At that moment another thought struck him. The idea of only asking for enough money to settle his immediate debts was a somewhat unimaginative, not to say downright feeble. Considering the enormous risk he would be taking it would be far more sensible to demand enough to pay off the mortgage AND send Martin to university as well while he was at it. In fact it was probably prudent to assume that at his age he was never going to work again and take that into account. The ransom would be more like a pension really. He needed to ensure that he was left with a sizeable lump sum after he had settled all the immediate bills. Enough to purchase an annuity that would see him and Maureen into a happy and secure old age. Say, twenty-five thousand. Actually, that probably wasn't enough what with the way the Health Service was going, and the cost of living and all that. Suppose either of them had to go into a nursing home. Or what if they both did. Wouldn't get that on the National Health. And what about a holiday every year, they were entitled to that after a lifetime's hard work surely.

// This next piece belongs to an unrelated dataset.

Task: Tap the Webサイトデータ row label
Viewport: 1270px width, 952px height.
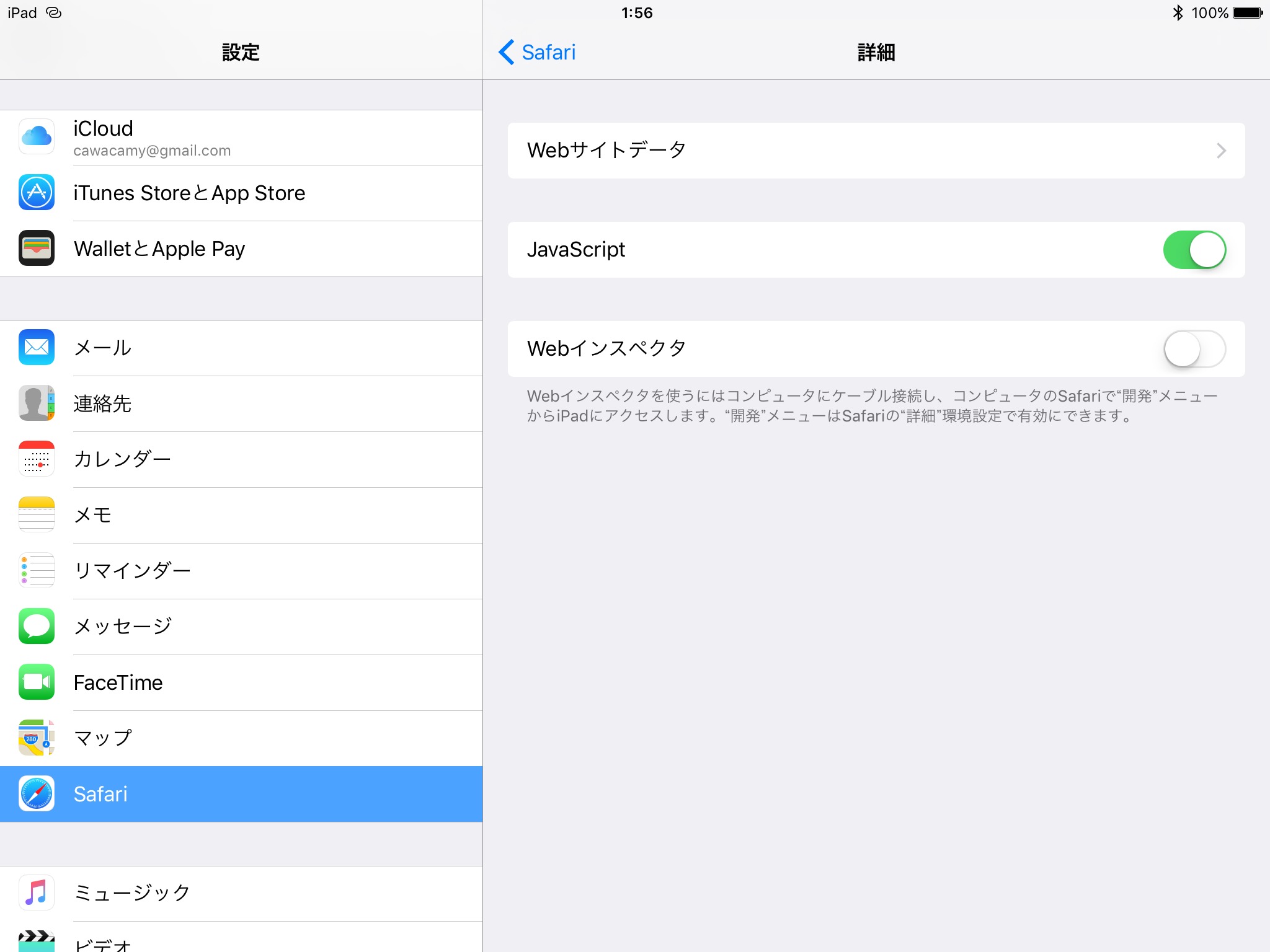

Well, not entitled perhaps, but it would be nice. On reflection one hundred and fifty thousand sounded more like it. All right, two hundred thousand to be on the safe side. Say a round quarter of a million. She could afford it after all.

He could just picture the look on Maureen's face when he handed her the money. That really would be a sight worth seeing. He frowned. Except that it wouldn’t. The provenance of the money was another problem. Maureen was a devout Christian, there was absolutely no way she would sanction a criminal act. Absolutely no way. Besides, any foreknowledge of the crime would turn her into an accomplice which would be a disaster if anything went wrong. No, the best thing would be to present her with a fait accompli. Even then he wasn't sure if she would accept the money. Maybe he would have to lie about where the money came from. A white lie, in the circumstances. He’d think of something.

Even if he couldn’t convince the money was legitimate would she really refuse it? He pondered this possibility. Although she might demur on moral grounds, he was pretty sure that her ethical perspective would change once the bailiffs started hammering at the front door. The way people behaved was just a question of circumstances, that was all. Desperate times required desperate remedies. That was Robin Hood's justification in the olden days and no-one today blamed him for what he had done. What Nick was proposing after all was a similar tax on the rich levied by the poor, his only option in the present situation, the only way left open to him. Recent history had shown that he couldn’t beat capitalism after all, the best he could hope for was to skim something off the margin without getting destroyed in the process. It was worth a shot. In his present circumstances anything was worth a shot.

It was at this point that Nick realised to his surprise that he had suddenly come to a major, and extremely radical, decision that, whatever the outcome, was bound to change his life for ever. For the first time in months he had glimpsed a ray of hope penetrating the gathering storm clouds. What was needed now was the courage and the clarity of vision that would allow him to formulate a workable plan. He needed to concentrate and to think clearly about his next steps. That would be hard. He had spent the last six months daydreaming, hoping for a miracle. To have any chance of success he had to plan and execute his mission with the precision of an SAS raid. It was a daunting prospect but there was no alternative.

He stood up. His heart was beating fast. There was no doubt that this was a crunch time in his life. Was he up to the challenge? All he could do was try his best. His circumstances left him no alternative. He was in the last chance saloon a minute before closing time. It was finally time to stop daydreaming. He had to become a man of action. A hunter gatherer. Quite literally.
He took a deep breath. This was it. The first thing to do was to go down to the river and reconnoitre, to see if his quarry was still there, to start to figure out a solution to his previously intractable problems. And then to act. Whatever happened he had to act. Without a second thought.

He had run out of time for second thoughts.